I heard a common story from a new friend last night. As far as she knew about church people, “living together” was so frowned upon that she and her boyfriend suspected they would be ostracized if they got involved in Circle of Hope.

I said to her, “You guys are married, though, right?” She said, “Yes.” (This is not a transcript of our conversation, but that was the gist).  What stood in the way of the official ceremony was money. They did not have wealthy or supportive parents; they did not have the money for a big party, money for the ring, the dress, etc.; plus, she wanted to feel more established financially before they made a commitment. This story is so common it seems to represent a new rite of passage into adulthood.

Care about people where they are

The “principle Christians” sometimes criticize Circle of Hope, as a whole, for our acceptance of people who are “cohabiting,” like my friend is. The implication is that we should consider these people taboo until they get themselves corrected. Instead, we apparently just let people have sex, willy nilly, and encourage people to sin. (Really, that’s gotten back through the gossip chain).

But, in truth, we’ve come up with an alternative. We care about people the way we meet them. So we usually get to know people who are cohabiting and ask them if they are married. Most of the time, if they aren’t just sharing an address, they say “Yes.”

I think people need to make a public covenant and have the benefit of a church-sanctioned marriage for any number of reasons. I’m not sure they need the government involved in their marriage at all – if they see that as an advantage, fine. But if they have taken one another home, and we all know they are a “they,” I don’t feel out of line by acknowledging their marriage.

Cohabitation facts

Like I noted in a former post, cohabitation has increased dramatically in recent decades in the United States. It climbed from 500,000 couples in 1970 to nearly 6.8 million couples in 2009. It looks like most young adults today will, at some point, live with a sexual partner outside of marriage. The stats say that a majority of couples now cohabit before they marry. Often their parents encourage these “trial runs.” It looks like a generation with so many divorced parents is deciding not to get divorced by never getting married.  It is a new era with a host of new issues to sort out.

Many Christians think the 21st century increase in cohabitation without legal, covenantal or public recognition devalues marriage and undermines its goals. If recent research is a true indicator, Americans, as a whole, have not fully decided whether they agree or not.  Sex is easier now. The capacity to marry for love (as well as be unfaithful) provided by birth control shook old foundations and new foundations are being built in response. Divorce is easier. In 1900, two-thirds of marriages ended with the death of a partner, particularly when women died during childbirth. By 1974, divorce surpassed death as the most common way to terminate a marriage. By the end of the 20th century, divorce was considered both a common and culturally acceptable way to terminate marriage. It is easier to be “abnormal” now. Since the 1960’s, cohabitation, premarital sex, and out-of-wedlock childbearing have become increasingly common and culturally acceptable.

Although the contours of marriage have changed over time, the definition has not.  Americans still overwhelmingly define marriage as being sexually exclusive and lifelong, even though many break their vows. They are pulled between opposites and are still sorting things out. They want the connection of marriage, but they have slowly become accustomed to being individualistic and consumeristic. They want the security and safety of marriage, but they still want all their choices unencumbered. They want to marry or exclusively cohabit, but then have extramarital sex or divorce, even though they no longer have to get married. “Freedom” is the slogan, but they seem to still be pondering with the Apostle Paul: “Yes, everything is permissible. But not everything builds up!” (1 Corinthians 6:12).

What is the best way to marry?

**YOUR OBJECTIVE:** Restate the passage of the piece on cohabitation from "Cohabitation facts" to "to sort out.", switching "young adults" to "young people".

**MATERIAL PROVIDED:**
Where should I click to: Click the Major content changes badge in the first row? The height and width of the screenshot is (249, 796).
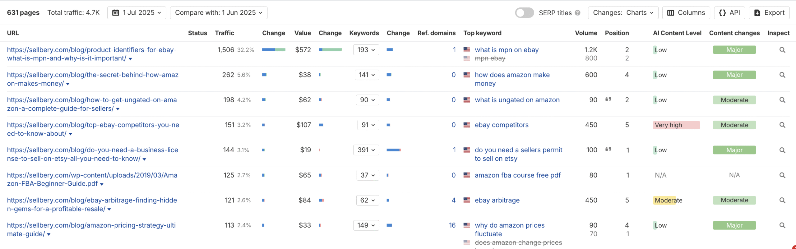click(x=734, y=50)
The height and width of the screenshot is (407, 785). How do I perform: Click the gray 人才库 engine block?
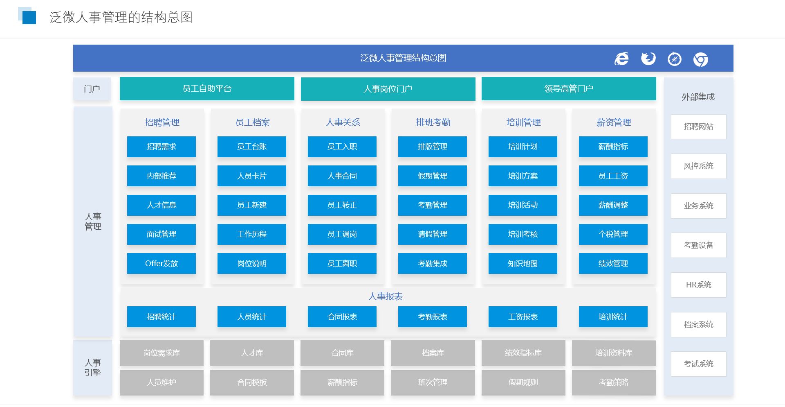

**CORRECT RESPONSE:**
Cohabitation facts

Like I noted in a former post, cohabitation has increased dramatically in recent decades in the United States. It climbed from 500,000 couples in 1970 to nearly 6.8 million couples in 2009. It looks like most young people today will, at some point, live with a sexual partner outside of marriage. The stats say that a majority of couples now cohabit before they marry. Often their parents encourage these “trial runs.” It looks like a generation with so many divorced parents is deciding not to get divorced by never getting married.  It is a new era with a host of new issues to sort out.